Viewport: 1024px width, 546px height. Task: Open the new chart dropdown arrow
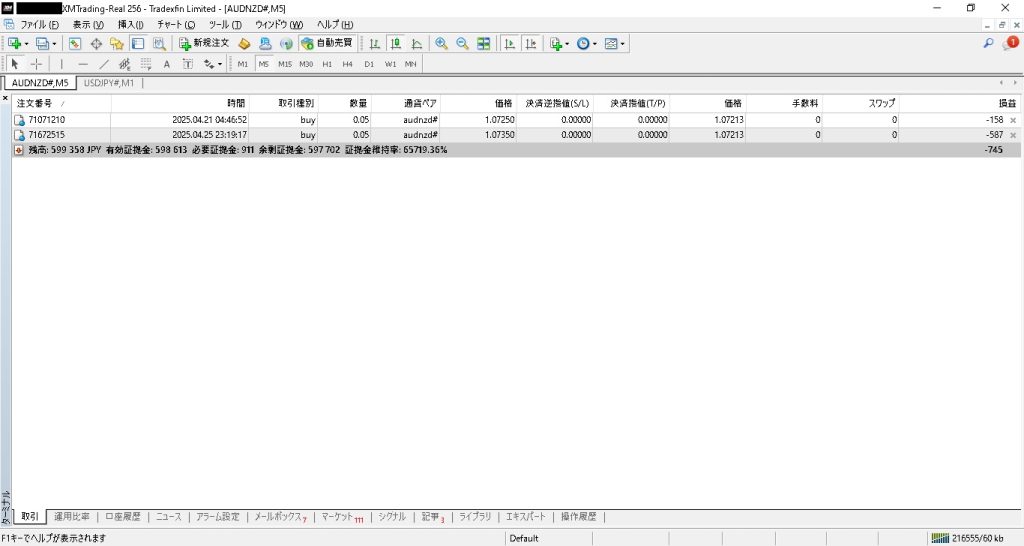pos(26,44)
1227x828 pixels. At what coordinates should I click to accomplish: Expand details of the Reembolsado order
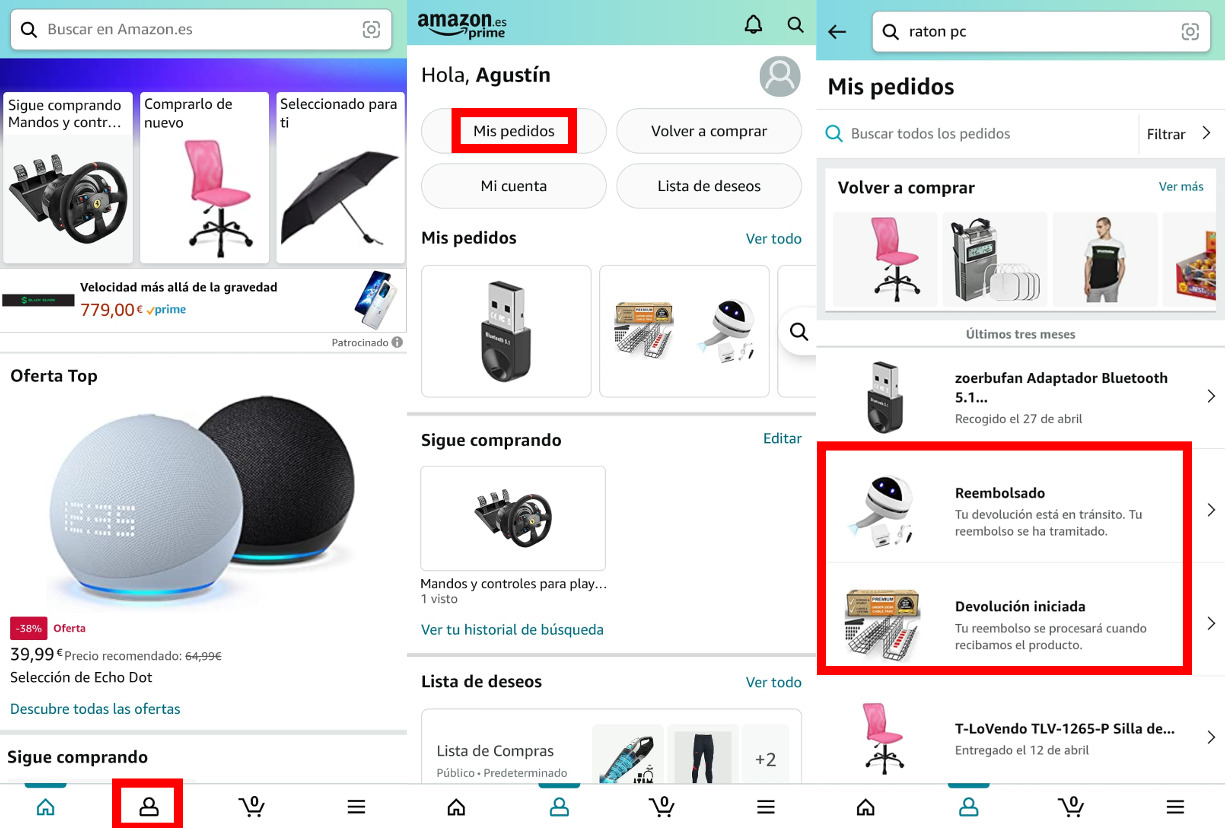1211,510
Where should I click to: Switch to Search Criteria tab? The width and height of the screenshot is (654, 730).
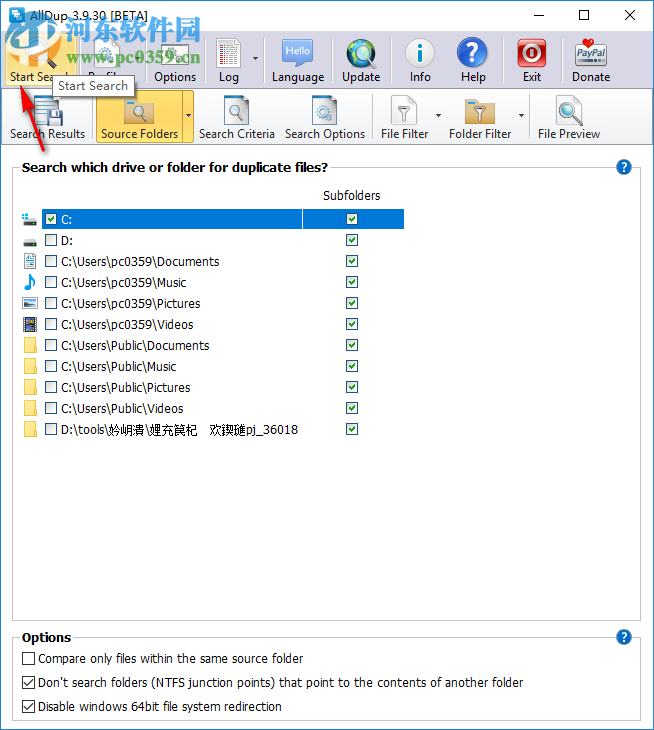click(236, 117)
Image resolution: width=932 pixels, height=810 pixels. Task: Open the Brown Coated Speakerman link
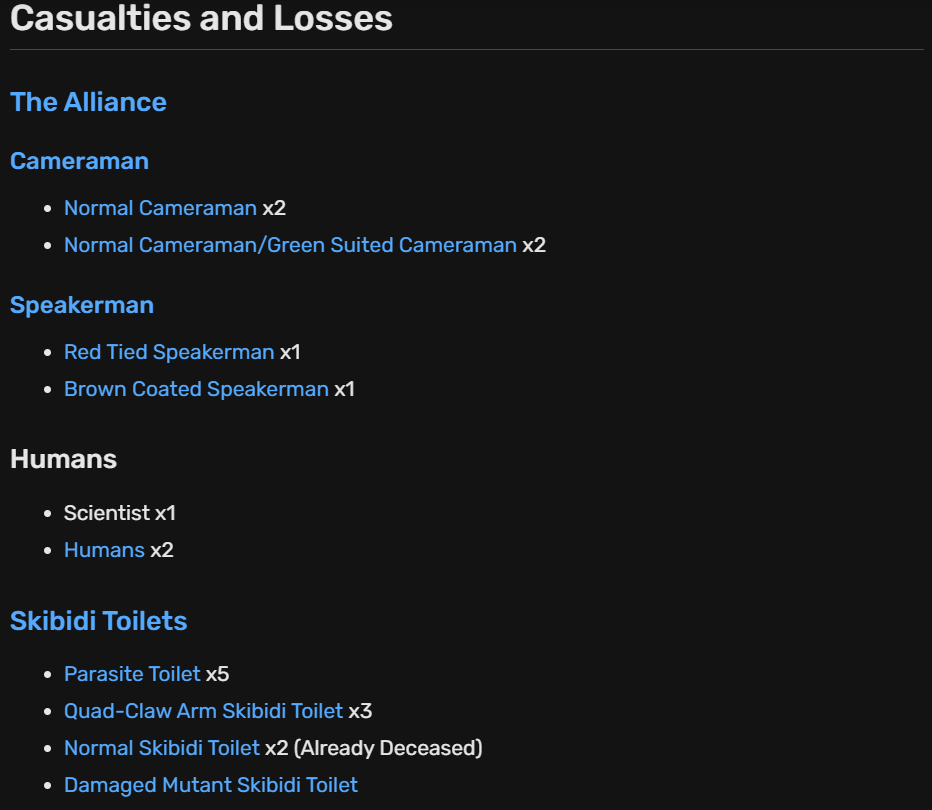196,389
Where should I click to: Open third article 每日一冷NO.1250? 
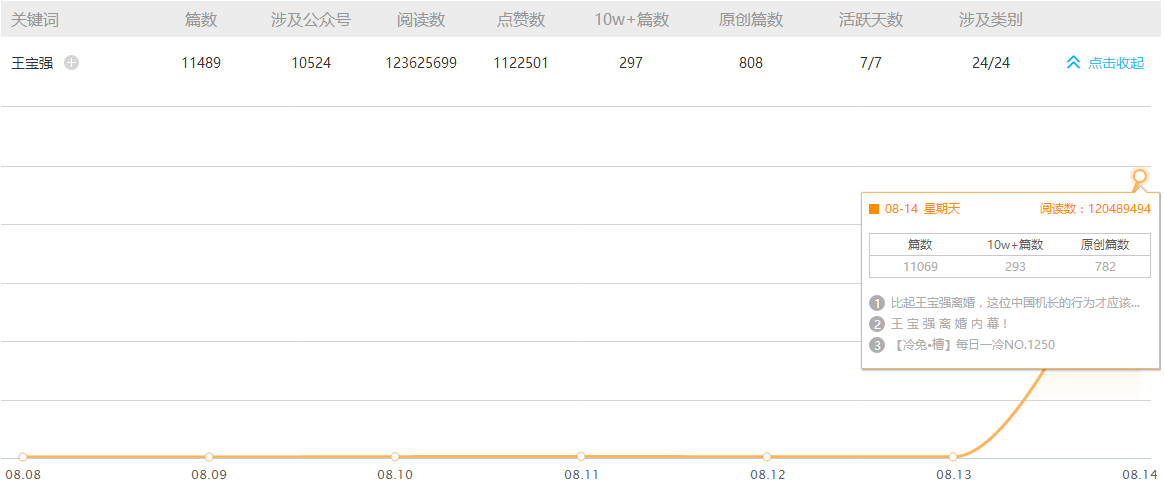coord(972,345)
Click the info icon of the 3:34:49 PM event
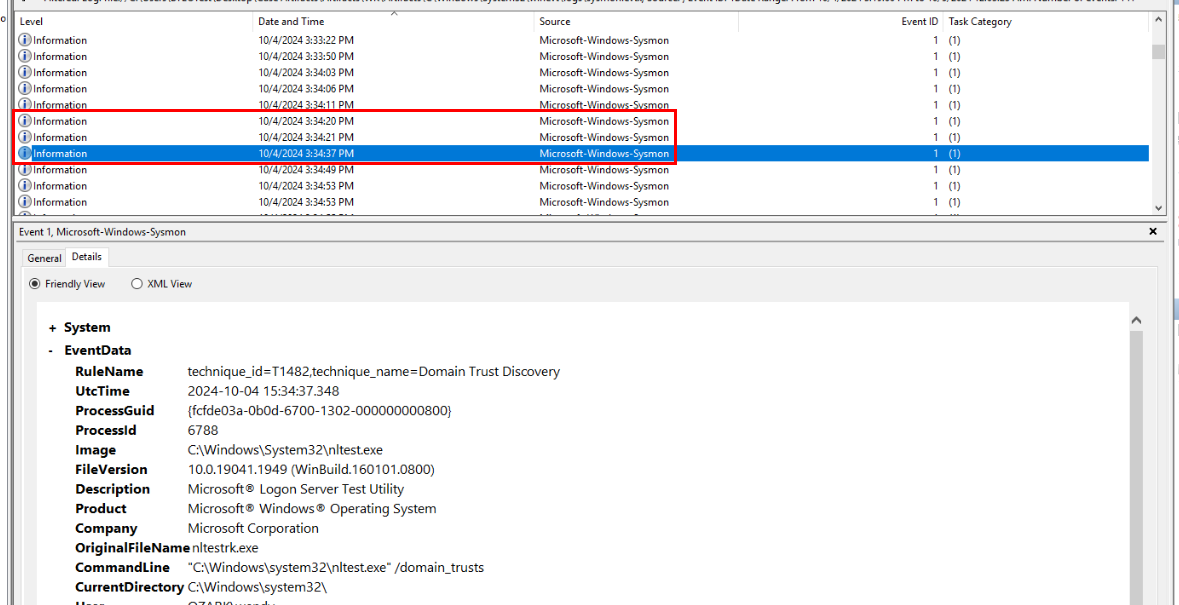The width and height of the screenshot is (1179, 605). click(25, 169)
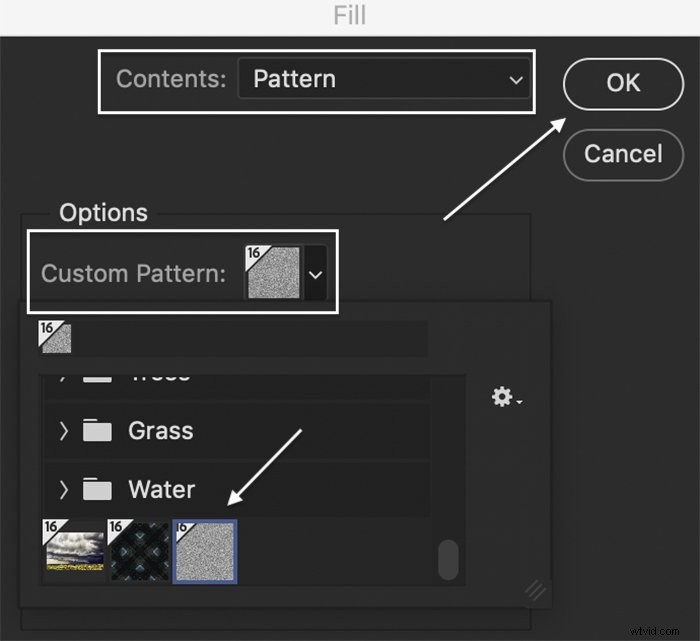The image size is (700, 641).
Task: Expand the Water folder chevron
Action: tap(63, 490)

• [Problem statement]:
Write out the records shown above exactly, but do not include any images.

• [Solution below]:
Viewport: 1024px width, 546px height. Task: Open the new chart dropdown arrow
pos(26,44)
1227x828 pixels. At what coordinates should I click to accomplish: Expand details of the Reembolsado order
1211,510
Where should I click to: Switch to Search Criteria tab? The width and height of the screenshot is (654, 730).
click(236, 117)
Image resolution: width=932 pixels, height=810 pixels. Task: Open the Brown Coated Speakerman link
196,389
Where should I click to: Open third article 每日一冷NO.1250? 
coord(972,345)
Click the info icon of the 3:34:49 PM event
The width and height of the screenshot is (1179, 605). click(25, 169)
The image size is (700, 641).
Task: Expand the Water folder chevron
Action: tap(63, 490)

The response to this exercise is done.